Recorded data
^^^^^^^^^^^^^^^^

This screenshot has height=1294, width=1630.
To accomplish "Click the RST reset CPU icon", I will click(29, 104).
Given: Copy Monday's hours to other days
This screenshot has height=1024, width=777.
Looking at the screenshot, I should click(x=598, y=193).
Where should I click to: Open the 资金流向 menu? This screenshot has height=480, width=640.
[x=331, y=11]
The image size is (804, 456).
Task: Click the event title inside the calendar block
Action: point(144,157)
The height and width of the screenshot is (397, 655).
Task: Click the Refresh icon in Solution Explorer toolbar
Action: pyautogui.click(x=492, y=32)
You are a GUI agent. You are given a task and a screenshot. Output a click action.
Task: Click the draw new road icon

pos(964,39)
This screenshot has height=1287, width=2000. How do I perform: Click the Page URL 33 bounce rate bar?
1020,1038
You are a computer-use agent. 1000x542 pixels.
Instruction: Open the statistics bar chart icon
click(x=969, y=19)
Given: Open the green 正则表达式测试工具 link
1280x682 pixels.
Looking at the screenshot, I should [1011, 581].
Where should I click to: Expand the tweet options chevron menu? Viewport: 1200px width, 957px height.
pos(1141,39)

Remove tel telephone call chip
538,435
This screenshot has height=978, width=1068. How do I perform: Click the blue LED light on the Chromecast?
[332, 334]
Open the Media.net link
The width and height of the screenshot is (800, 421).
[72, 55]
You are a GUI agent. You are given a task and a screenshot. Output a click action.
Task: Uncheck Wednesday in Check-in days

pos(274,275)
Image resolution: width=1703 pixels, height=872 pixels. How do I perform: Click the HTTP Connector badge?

^^^^^^^^^^^^^^^^

* Exercise requirements
Please reproduce the closing stretch of the records, from the line with "Task: Uncheck Wednesday in Check-in days" through the last line, exactly as it stands.

* Solution for this exercise
Task: Uncheck Wednesday in Check-in days

pos(274,275)
Image resolution: width=1703 pixels, height=872 pixels. How do I perform: Click the HTTP Connector badge?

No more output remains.